Superman. My mother tried to get me out in her womb because of the difficulty of our life but my father didn’t let that happen so he fought for my life and had an argument with my mother and warned her that if something bad happen to me, he will never forgive her. But thank God I was safe. I was born fine and healthy, he was very happy. From the moment I knew this event he became my hero, my superman. He was not just my hero but he was a soldier that protects and fought for our country just like what he did for my life. He was a hero for everyone and I’m so proud that he’s my father.
Feel Special. My father was always making me feel that I am special, that I am wanted. There was this time that I cried a lot because my mother didn’t buy the toy that I really wanted but she was abled to buy toy for my big brother, my father knew it aand scolded her. He then buy me the toy I wanted and gave it to me. I was very happy that time because of my father, I can’t say how thankful I am that day but I guess the happiness that was written in my face was enough for him. Because of him, I feel so special, I feel so wanted, and I feel so loved.

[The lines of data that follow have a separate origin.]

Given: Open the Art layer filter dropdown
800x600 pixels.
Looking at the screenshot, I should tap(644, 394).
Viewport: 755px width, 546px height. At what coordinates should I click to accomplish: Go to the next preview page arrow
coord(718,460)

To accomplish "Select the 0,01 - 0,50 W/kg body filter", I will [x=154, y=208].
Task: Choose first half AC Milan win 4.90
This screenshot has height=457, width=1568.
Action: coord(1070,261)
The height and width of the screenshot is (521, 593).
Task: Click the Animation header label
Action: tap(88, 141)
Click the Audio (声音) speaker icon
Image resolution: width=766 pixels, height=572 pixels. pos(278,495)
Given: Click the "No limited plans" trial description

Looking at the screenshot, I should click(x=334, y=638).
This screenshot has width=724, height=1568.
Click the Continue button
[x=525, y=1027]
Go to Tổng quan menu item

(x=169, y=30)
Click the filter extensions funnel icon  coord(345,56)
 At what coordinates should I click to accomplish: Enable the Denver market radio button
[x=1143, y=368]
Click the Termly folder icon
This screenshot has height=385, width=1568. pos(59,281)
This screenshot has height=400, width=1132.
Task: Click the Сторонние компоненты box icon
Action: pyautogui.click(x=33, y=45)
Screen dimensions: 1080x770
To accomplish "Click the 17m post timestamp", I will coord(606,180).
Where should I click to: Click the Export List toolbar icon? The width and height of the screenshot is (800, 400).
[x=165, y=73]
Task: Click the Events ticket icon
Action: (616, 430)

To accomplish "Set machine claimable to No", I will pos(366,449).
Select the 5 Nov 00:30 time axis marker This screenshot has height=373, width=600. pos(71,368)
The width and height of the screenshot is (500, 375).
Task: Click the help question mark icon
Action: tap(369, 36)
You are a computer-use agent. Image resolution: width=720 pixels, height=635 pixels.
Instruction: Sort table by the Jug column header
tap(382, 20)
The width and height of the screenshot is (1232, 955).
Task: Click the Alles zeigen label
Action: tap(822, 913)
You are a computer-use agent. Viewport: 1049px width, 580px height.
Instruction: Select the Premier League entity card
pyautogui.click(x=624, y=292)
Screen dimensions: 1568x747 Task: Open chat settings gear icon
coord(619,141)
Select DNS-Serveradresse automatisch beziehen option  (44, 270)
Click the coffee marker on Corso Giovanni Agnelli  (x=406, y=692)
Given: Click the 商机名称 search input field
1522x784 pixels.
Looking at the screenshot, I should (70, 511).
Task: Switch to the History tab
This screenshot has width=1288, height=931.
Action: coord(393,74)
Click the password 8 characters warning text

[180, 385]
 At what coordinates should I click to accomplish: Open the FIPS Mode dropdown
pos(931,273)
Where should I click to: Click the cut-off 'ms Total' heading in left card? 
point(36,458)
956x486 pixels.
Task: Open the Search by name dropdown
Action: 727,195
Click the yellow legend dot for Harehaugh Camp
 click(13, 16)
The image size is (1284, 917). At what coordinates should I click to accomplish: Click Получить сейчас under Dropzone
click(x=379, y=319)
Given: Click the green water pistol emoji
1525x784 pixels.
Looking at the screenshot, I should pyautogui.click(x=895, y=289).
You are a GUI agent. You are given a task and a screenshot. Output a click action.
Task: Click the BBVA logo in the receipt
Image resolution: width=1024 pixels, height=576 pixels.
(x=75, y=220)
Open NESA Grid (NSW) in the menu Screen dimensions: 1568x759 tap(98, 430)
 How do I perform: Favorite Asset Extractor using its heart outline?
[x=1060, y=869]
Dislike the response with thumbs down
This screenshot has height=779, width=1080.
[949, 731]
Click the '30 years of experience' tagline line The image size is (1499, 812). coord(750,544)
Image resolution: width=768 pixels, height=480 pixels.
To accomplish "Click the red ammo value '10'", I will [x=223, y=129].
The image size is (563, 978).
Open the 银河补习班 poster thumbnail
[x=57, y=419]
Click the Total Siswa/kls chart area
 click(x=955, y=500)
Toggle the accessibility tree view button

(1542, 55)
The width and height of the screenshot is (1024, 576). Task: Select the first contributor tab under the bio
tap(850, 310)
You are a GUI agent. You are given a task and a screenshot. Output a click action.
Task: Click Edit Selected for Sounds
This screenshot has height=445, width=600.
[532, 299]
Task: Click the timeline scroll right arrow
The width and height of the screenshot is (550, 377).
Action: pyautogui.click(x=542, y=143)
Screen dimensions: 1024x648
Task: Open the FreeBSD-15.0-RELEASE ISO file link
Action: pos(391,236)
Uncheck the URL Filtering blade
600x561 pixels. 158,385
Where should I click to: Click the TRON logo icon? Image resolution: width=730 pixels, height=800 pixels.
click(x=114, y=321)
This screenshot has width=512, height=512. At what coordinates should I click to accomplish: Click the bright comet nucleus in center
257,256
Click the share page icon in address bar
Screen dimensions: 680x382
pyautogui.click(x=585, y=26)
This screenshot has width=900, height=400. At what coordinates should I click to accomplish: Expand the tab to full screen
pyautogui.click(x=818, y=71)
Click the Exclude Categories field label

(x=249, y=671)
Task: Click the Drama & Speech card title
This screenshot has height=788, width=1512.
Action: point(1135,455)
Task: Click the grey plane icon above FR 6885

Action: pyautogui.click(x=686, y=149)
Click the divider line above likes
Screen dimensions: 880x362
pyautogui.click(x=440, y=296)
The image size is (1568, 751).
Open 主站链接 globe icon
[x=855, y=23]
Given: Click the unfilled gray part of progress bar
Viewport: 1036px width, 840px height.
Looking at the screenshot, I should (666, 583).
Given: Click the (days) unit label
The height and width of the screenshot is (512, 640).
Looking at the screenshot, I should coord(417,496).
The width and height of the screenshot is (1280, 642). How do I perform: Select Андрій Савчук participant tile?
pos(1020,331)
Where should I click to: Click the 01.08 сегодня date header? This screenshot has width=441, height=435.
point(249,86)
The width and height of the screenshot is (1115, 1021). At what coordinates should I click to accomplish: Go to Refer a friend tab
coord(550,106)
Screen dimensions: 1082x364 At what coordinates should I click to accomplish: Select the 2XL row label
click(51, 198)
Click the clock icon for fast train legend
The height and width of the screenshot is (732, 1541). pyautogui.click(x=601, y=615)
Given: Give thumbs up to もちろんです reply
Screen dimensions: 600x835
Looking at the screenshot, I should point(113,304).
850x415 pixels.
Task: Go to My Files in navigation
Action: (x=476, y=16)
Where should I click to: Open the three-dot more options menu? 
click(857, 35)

You are the reason. My father is the reason why I’m happy and sad. Because of his work he needs to get far away from us. I always cry because I missed him so much and I will get the cellphone of my mother to call him and let him hear my sobs and I’m begging him to come home or bring me too to his work, he will go home and make sure he has something to give to
me that will make me happy. He will also bring me to the beach and park and spend time with me to erase the feeling that I felt when he was far away. As I grow older I understand his work and just wait for him to comeback because before he leaves, he will always say “Bawi rako pag makauli nako nak ha”. He is the reason why I became patient and understanding, he’s the reason of my life.
One sweet day. The most heartbreaking and saddest day of my life happened. My father died. Someone called my mother telling that my father was killed. My mother told my brother and she last me to know what happened to my beloved father, at first I was not believing it, thinking that my mother was just joking, I will not believe it not until I saw the news that talks about my father, it was confirmed when I saw his i.ds and his face in the television. Days passed we get his body in the airport and I can’t talk nor cry, I am still in shock. Asking God in my mind, “why does it have to be my father?”. Regrets come to my mind and heart because I didn’t use the chances that I have to tell him how lucky I am to his daughter, how much I miss him and how much I love him. I didn’t use the chances to make more memories with him and now I can’t remember the memories we had because I was just too young when he leaves me. But I know that one sweet day will come that we will meet again and I will take that 1 last chance to make it up to him.
Today, I am always praying to God the things I wanna say to my father because I know He will tell my father what I am sharing to Him.
The day that he was gone was also the day I can’t decide what music to play.